Self-Care Tips That Can Help Prevent a Relapse
Article by Alexandra Teeter
While the road to recovery is different for everyone, engaging in proper self-care can make things far easier. By prioritizing your own well-being in healing, natural ways, you can strengthen your commitment to your own health. Today, Nfm shares some advice on creating a productive self-care routine that will help you build confidence and avoid a relapse.
Sweat it Out
You can better manage symptoms of withdrawal, such as depression through regular exercise. According to CNN, working out increases levels of dopamine in the brain, which gives you a sense of pleasure. This is especially the case when you pair exercising with the great outdoors, which is part of making smarter choices as you live a healthier lifestyle.
Whether it’s a long walk or a hike, you can replace that familiar high with a healthier habit and utilize it as a coping mechanism to prevent cravings and potential relapses. If you work from home, exercise is an added bonus, as it can help you stay healthy and prevent you from experiencing the side effects that a sedentary lifestyle can cause.

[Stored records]
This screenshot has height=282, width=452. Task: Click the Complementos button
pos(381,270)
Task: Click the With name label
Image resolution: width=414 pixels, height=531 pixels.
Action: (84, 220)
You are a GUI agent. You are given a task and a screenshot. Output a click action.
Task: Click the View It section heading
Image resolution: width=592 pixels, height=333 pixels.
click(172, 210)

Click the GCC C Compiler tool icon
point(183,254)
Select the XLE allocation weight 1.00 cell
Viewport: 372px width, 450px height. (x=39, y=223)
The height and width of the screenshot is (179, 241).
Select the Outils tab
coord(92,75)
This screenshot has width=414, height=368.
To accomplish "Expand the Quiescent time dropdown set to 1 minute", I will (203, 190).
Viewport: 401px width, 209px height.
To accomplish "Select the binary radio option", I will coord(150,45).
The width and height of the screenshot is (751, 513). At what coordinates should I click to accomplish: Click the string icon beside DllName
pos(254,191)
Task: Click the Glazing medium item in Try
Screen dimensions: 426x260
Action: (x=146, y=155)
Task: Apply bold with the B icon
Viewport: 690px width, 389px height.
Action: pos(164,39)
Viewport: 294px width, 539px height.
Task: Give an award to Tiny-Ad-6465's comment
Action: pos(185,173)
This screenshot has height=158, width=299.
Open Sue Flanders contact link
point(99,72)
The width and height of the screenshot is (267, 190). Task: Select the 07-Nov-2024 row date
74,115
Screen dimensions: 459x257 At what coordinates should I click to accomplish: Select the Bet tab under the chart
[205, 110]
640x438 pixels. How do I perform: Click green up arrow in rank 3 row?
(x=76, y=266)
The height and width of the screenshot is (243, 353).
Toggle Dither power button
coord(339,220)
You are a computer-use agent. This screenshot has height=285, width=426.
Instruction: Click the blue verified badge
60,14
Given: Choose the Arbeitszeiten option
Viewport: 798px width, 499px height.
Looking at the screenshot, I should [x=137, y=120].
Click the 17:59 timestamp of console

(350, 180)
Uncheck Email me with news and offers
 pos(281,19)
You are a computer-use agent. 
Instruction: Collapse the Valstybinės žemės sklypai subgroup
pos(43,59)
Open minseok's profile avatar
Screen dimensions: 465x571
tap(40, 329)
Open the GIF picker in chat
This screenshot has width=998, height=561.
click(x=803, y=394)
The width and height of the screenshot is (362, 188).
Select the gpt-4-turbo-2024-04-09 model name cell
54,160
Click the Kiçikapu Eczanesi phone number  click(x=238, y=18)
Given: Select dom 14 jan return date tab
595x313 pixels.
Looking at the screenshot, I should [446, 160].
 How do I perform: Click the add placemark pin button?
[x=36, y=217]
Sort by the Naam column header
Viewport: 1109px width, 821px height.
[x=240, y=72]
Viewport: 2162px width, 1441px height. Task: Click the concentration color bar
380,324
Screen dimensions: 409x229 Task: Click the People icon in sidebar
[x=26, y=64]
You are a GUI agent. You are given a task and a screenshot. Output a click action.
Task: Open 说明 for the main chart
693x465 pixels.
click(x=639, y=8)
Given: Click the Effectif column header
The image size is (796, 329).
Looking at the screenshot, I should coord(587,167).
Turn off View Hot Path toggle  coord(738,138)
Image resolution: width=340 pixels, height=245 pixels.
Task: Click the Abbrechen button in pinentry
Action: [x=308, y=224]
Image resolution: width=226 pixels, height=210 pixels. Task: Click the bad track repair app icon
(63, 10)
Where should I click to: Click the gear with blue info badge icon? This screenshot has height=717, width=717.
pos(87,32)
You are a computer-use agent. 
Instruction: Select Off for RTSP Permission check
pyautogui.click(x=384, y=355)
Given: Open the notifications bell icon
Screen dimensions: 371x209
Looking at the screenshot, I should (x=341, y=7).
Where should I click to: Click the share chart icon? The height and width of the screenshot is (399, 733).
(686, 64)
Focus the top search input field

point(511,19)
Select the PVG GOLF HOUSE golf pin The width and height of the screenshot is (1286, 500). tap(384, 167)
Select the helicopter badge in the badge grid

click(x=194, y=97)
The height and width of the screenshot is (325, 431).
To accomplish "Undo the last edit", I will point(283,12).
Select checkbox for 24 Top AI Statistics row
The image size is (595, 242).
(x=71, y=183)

**Questions**:
a: In the self-care article, what does working out increase in the brain?
b: Continue the article on self-care tips for preventing relapse from where it stops.

**Expected responses**:
a: Working out increases levels of dopamine in the brain, which gives a sense of pleasure.

b:
Yoga and Meditation
Another form of exercise is yoga, a safe way to get more active and introspective. With mindfulness in your yoga sessions, you’re able to balance your body’s movement and concentrated mental clarity, all into one practice. When combined with meditation, you become more attuned to your body’s movements and sensations. This includes controlled breathing, which you can incorporate into other parts of your day.
Getting plenty of rest is key when caring for yourself. If you’re having trouble quieting your mind before bed, try meditation or yoga, as mentioned above, to gain a sense of inner peace and relaxation. It’s easy to create a space in your home devoted to one or both practices. Start by working to rid your home of negativity. Then simply find a room (even a corner of a room will do) that offers plenty of natural light, has a plant or a piece of soothing artwork, and allows you enough room to comfortably lie flat.
You can also do yourself a big favor by establishing steady sleeping patterns and bedtime routines. Getting plenty of rest will allow you to prepare for the challenges ahead and give you the tools to think clearly when making decisions.
Watch Your Diet
Eating right can go a long way when staying clean. If making good choices during the workweek or weekend is hard, meal prep so you have nutritious options readily available. Opt for meals full of lean meats, veggies, fruits, and healing, flavorful herbs like sage, rosemary, and mint. I Try to stay away from carbs, sugars or caffeine, as they act as stimulants and can imitate the unhealthy high you may be used to.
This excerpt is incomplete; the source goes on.